======== Given records ========

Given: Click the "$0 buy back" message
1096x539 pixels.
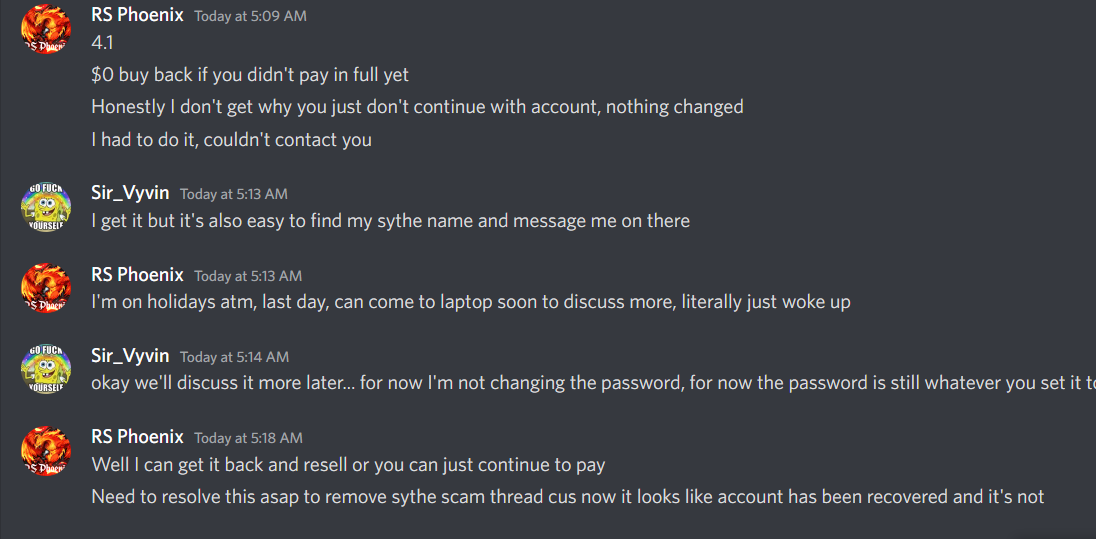Looking at the screenshot, I should pyautogui.click(x=249, y=75).
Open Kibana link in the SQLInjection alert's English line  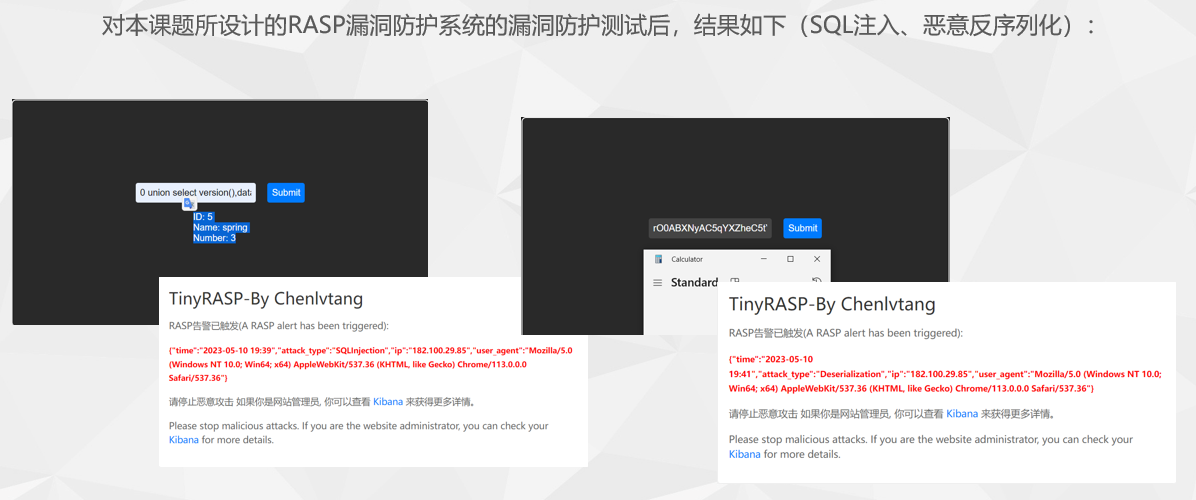pyautogui.click(x=183, y=439)
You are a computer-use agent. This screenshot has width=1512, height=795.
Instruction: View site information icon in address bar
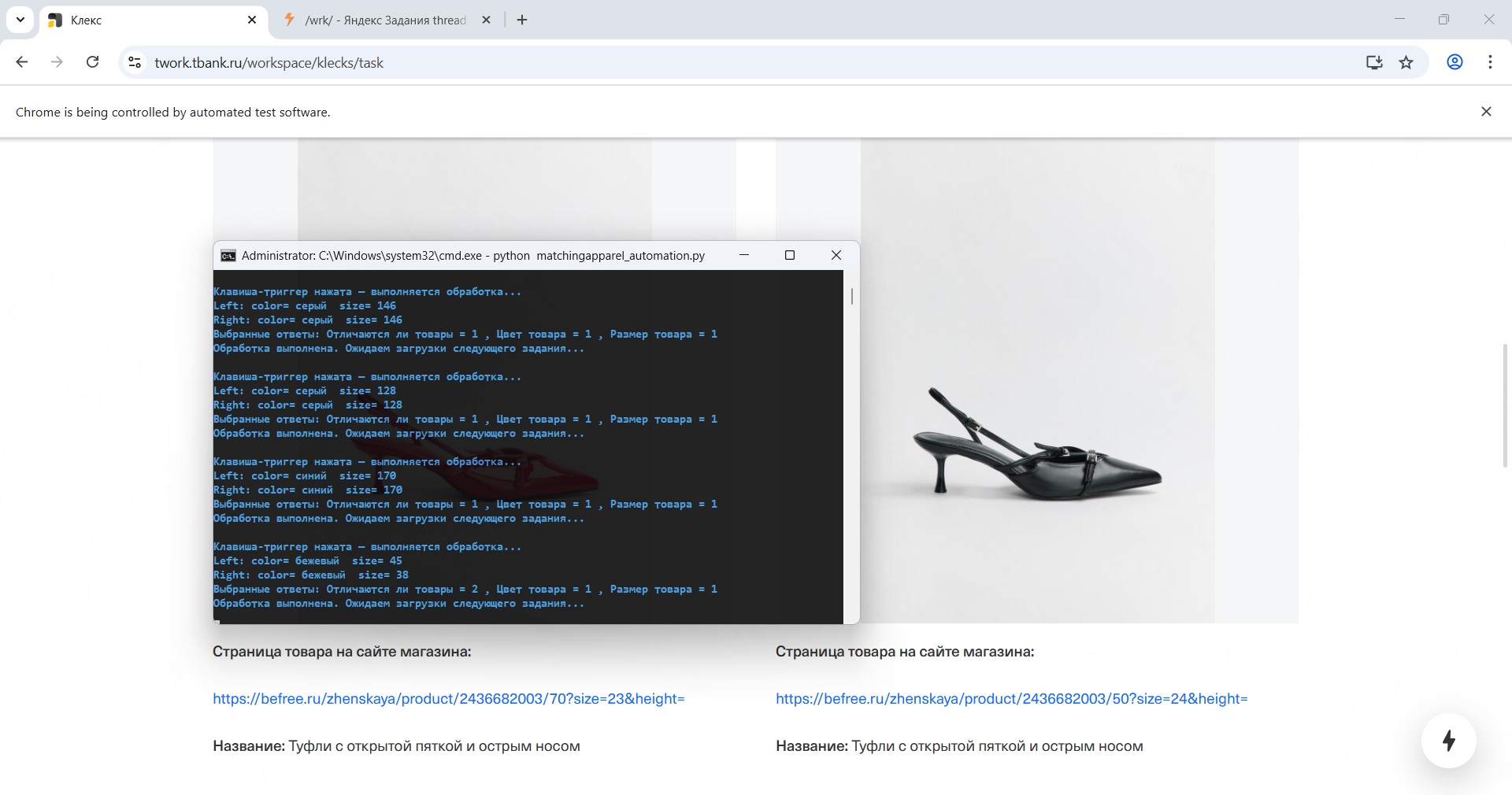[x=135, y=62]
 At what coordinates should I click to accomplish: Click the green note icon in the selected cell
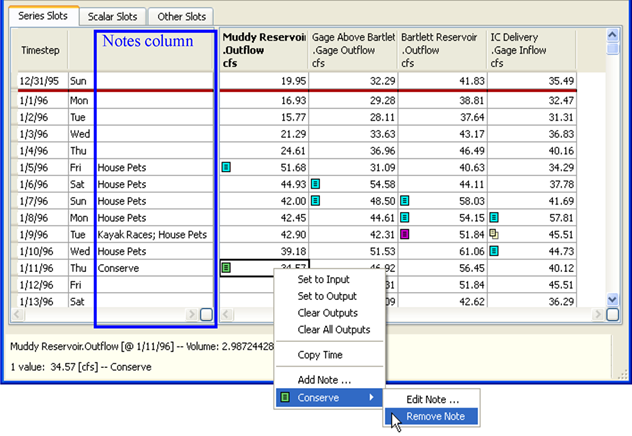point(226,269)
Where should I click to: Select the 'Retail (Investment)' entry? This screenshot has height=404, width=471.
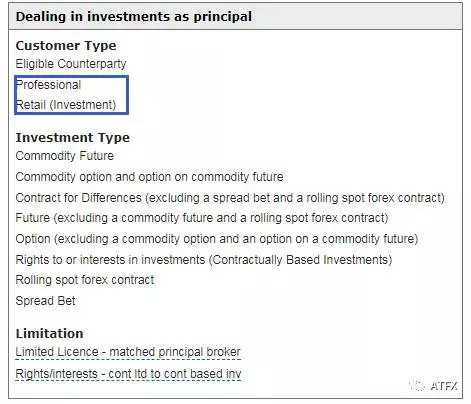66,105
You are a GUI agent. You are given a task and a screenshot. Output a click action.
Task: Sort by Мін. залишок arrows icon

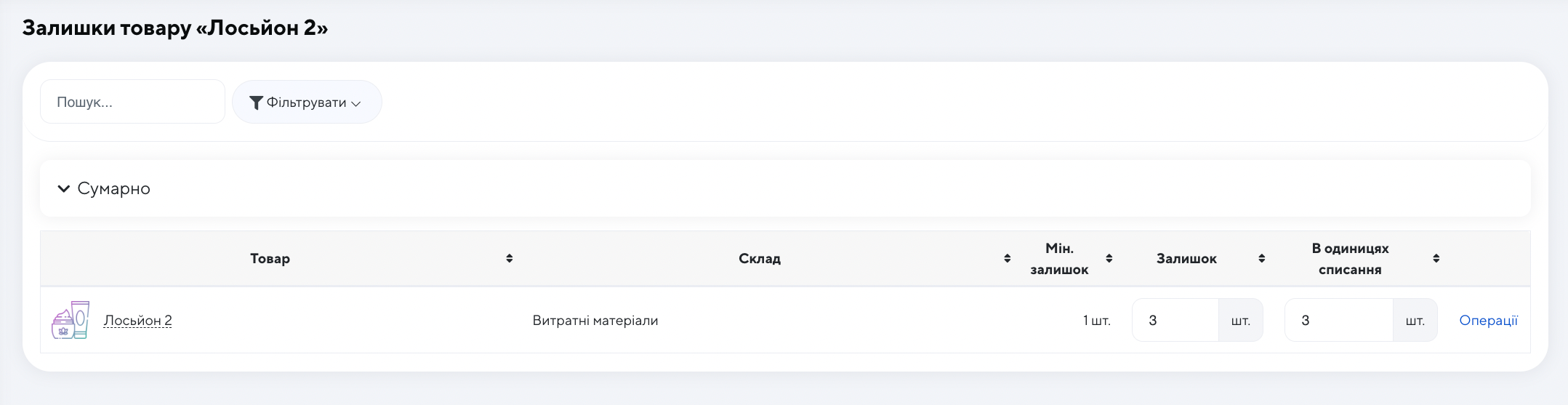[1109, 258]
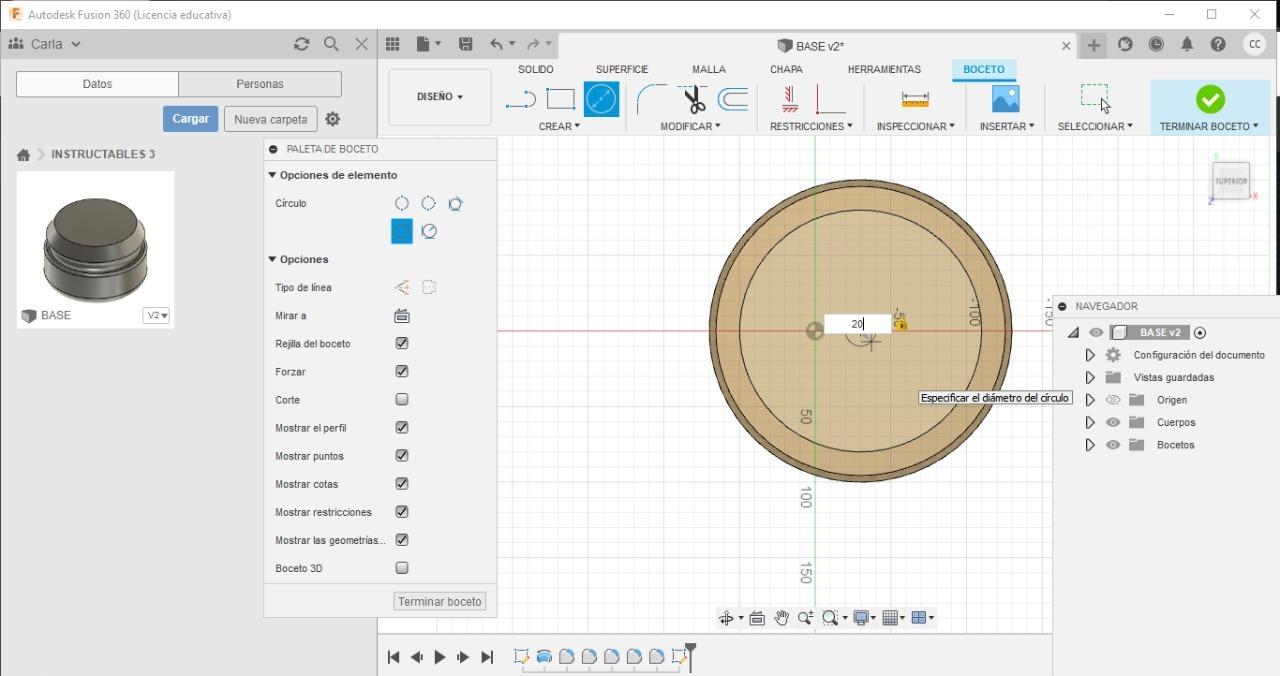This screenshot has height=676, width=1280.
Task: Switch to the Personas tab
Action: 260,84
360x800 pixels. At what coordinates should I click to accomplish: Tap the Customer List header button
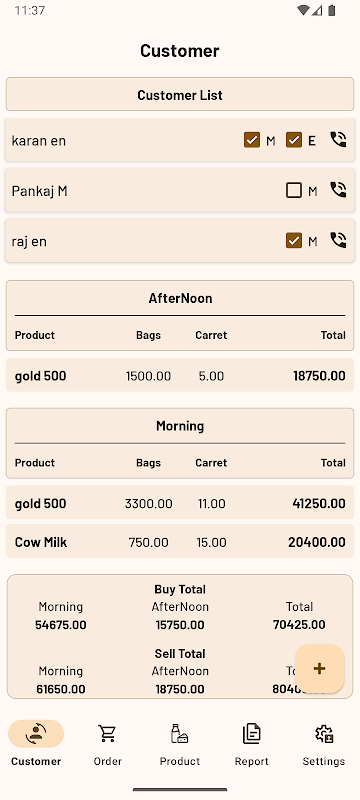click(180, 94)
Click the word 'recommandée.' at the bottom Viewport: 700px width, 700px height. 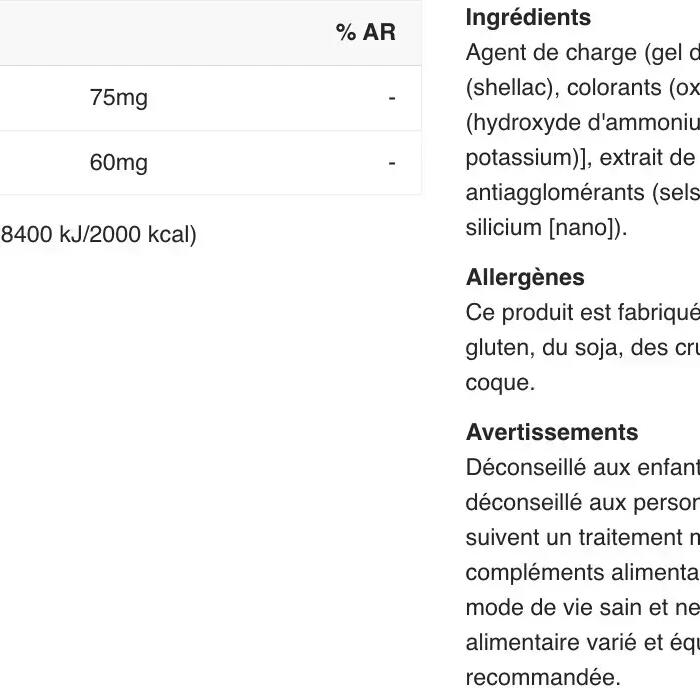click(x=543, y=678)
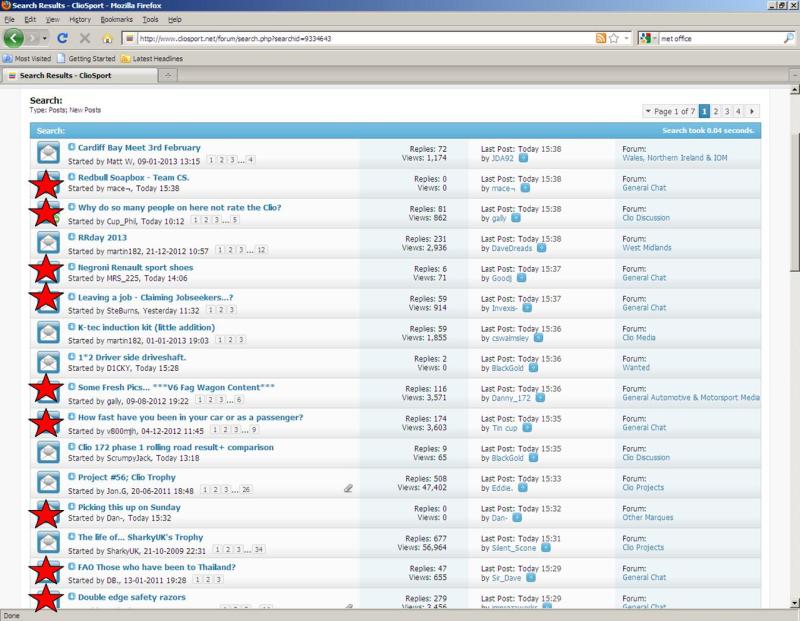Click the RSS feed icon in the address bar

click(x=599, y=38)
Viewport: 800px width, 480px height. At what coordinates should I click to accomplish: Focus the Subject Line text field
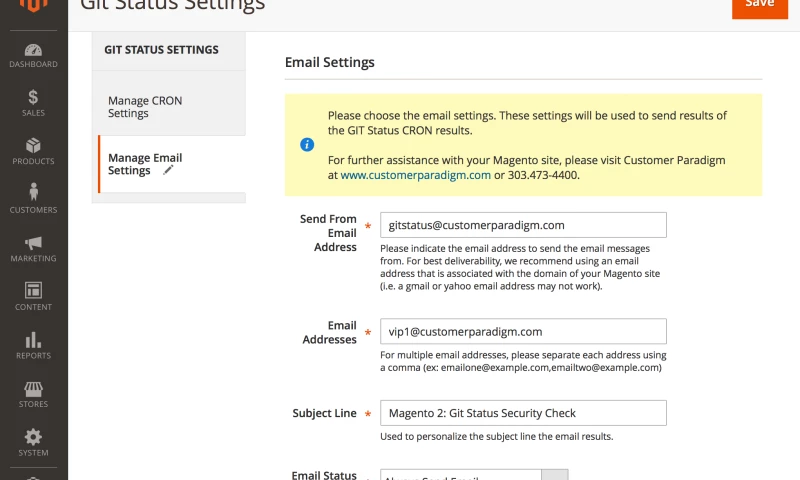(x=522, y=413)
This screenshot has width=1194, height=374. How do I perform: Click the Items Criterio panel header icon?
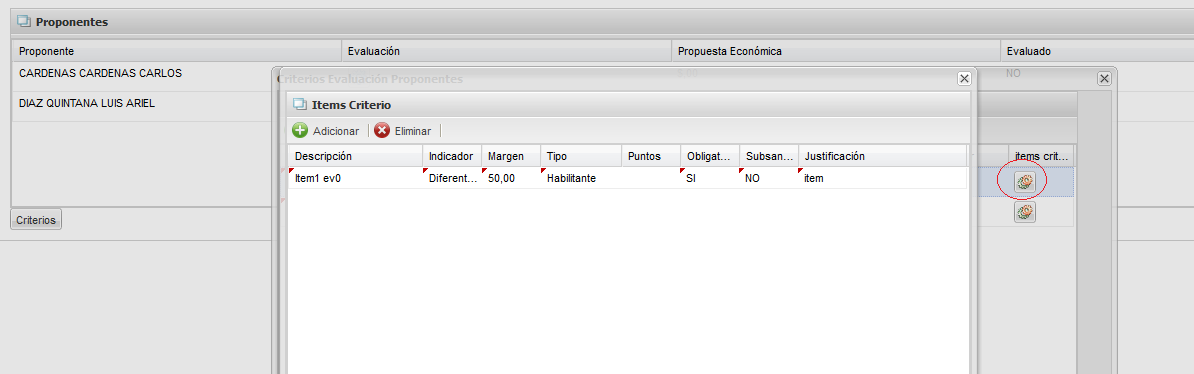coord(299,104)
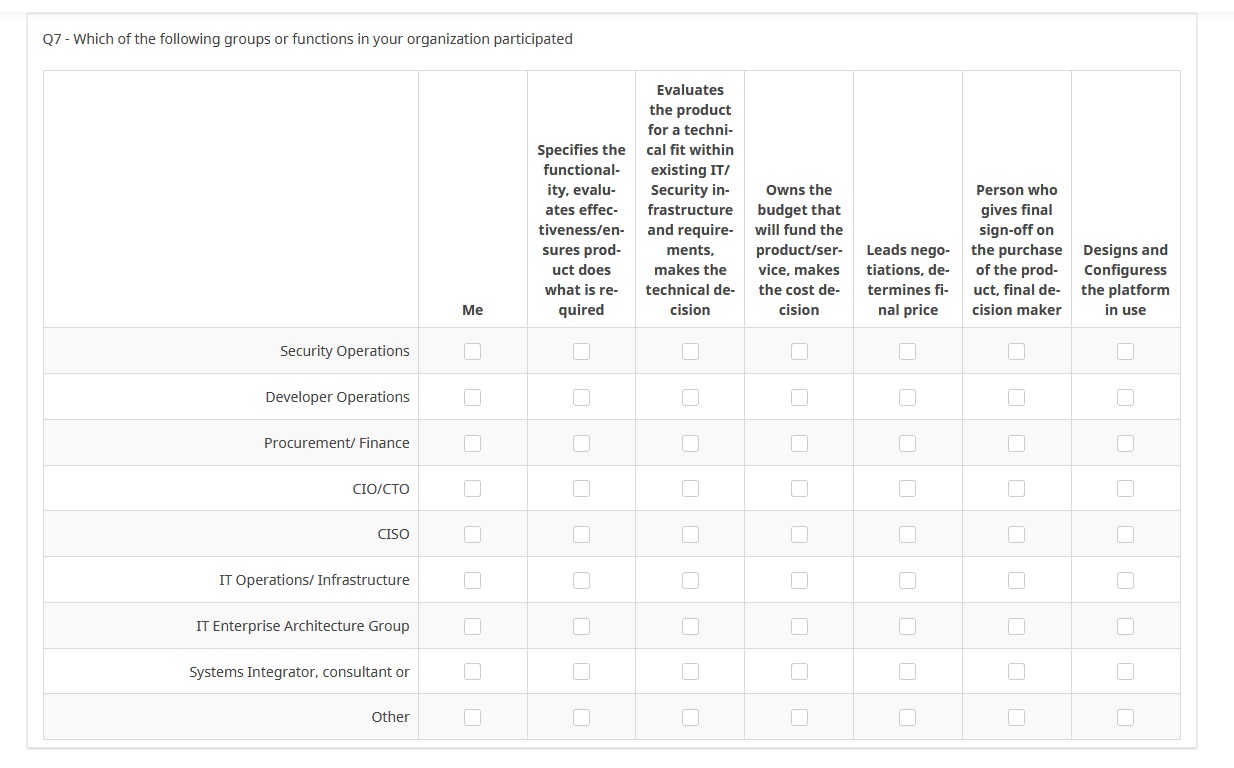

========

__What you are asked to do__: I need every line of the data that has the word "agent"; please list them.

__Written solution__:
You are a computer-use agent. This screenshot has width=1512, height=795.
You are a GUI agent. You are given a task and a screenshot. Output a click action.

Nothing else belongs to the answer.